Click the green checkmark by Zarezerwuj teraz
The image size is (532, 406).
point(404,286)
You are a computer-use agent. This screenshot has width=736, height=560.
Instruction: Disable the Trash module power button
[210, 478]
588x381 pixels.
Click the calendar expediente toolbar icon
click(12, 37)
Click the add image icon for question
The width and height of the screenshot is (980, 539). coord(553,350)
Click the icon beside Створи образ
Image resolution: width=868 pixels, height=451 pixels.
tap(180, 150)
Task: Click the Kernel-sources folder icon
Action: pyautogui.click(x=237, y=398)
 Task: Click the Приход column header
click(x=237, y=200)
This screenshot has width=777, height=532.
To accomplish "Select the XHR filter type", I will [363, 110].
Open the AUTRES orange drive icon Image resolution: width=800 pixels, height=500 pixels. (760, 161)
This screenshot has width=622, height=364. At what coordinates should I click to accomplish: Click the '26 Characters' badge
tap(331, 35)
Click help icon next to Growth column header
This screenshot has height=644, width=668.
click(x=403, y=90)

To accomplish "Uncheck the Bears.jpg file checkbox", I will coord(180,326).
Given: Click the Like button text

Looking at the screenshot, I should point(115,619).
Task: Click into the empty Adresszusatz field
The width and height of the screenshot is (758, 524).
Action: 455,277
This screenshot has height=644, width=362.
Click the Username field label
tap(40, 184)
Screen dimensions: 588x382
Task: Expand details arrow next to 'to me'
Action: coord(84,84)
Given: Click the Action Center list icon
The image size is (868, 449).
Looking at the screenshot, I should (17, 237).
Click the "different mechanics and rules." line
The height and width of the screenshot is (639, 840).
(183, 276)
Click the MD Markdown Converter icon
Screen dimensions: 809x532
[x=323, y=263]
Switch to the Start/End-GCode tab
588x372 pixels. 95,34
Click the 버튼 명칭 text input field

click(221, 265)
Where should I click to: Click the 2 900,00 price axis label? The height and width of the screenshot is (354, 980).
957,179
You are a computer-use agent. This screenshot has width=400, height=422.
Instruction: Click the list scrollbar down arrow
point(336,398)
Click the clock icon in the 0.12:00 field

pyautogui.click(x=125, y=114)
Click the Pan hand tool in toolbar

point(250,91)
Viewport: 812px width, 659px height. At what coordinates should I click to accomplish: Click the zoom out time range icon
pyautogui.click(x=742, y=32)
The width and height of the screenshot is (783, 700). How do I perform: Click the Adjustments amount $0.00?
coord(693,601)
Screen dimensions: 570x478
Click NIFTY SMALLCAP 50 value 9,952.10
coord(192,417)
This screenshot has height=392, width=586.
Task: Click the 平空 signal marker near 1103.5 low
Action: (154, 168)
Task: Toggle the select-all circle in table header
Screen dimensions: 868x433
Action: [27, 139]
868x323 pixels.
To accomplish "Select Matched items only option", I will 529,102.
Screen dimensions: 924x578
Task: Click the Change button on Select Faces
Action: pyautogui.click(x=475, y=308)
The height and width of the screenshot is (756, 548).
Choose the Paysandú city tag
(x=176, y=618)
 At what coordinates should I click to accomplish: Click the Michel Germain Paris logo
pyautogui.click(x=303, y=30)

■ Problem to solve ■
Starting with the line above that holds "Image resolution: width=868" and stopping with the line that holds "Given: Click the Action Center list icon", reproduce each line exactly, omitting all other lines.

■ Your response ■
Image resolution: width=868 pixels, height=451 pixels.
tap(180, 150)
Task: Click the Kernel-sources folder icon
Action: pyautogui.click(x=237, y=398)
 Task: Click the Приход column header
click(x=237, y=200)
This screenshot has width=777, height=532.
To accomplish "Select the XHR filter type", I will [363, 110].
Open the AUTRES orange drive icon Image resolution: width=800 pixels, height=500 pixels. (760, 161)
This screenshot has width=622, height=364. At what coordinates should I click to accomplish: Click the '26 Characters' badge
tap(331, 35)
Click help icon next to Growth column header
This screenshot has height=644, width=668.
click(x=403, y=90)

To accomplish "Uncheck the Bears.jpg file checkbox", I will coord(180,326).
Given: Click the Like button text

Looking at the screenshot, I should point(115,619).
Task: Click into the empty Adresszusatz field
The width and height of the screenshot is (758, 524).
Action: 455,277
This screenshot has height=644, width=362.
Click the Username field label
tap(40, 184)
Screen dimensions: 588x382
Task: Expand details arrow next to 'to me'
Action: coord(84,84)
Given: Click the Action Center list icon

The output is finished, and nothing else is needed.